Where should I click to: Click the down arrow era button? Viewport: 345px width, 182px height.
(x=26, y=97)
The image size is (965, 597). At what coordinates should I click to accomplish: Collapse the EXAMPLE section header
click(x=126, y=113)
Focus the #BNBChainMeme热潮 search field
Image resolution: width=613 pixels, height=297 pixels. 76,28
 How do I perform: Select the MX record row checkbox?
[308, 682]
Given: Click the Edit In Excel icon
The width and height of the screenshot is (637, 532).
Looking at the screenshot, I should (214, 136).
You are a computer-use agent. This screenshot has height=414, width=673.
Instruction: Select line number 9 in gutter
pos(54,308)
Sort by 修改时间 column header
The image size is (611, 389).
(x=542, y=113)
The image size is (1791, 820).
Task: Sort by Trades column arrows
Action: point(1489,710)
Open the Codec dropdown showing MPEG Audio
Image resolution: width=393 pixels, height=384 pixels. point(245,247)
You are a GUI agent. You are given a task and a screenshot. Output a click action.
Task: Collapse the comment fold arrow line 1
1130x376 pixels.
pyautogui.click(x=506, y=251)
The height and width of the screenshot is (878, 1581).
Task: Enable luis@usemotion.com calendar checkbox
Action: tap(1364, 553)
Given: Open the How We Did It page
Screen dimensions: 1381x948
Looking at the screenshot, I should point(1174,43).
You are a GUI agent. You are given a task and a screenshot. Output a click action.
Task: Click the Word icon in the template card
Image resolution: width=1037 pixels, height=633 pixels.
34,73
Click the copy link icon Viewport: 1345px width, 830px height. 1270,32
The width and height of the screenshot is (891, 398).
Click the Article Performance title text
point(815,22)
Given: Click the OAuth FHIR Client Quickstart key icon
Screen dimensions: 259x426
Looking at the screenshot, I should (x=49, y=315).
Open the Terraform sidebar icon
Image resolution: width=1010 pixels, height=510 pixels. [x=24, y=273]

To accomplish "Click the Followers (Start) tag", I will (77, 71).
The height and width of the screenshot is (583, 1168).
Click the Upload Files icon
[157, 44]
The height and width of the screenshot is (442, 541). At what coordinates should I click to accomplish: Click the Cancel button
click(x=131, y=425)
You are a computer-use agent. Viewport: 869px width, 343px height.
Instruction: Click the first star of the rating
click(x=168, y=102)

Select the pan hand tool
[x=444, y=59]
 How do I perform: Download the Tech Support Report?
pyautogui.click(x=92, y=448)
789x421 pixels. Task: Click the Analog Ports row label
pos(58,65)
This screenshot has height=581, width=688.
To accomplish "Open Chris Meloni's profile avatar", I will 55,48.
· · · · ·
» Assignment:
Work out how many lines in the material above include the word "agent", and write down that number alone.

» Task response:
4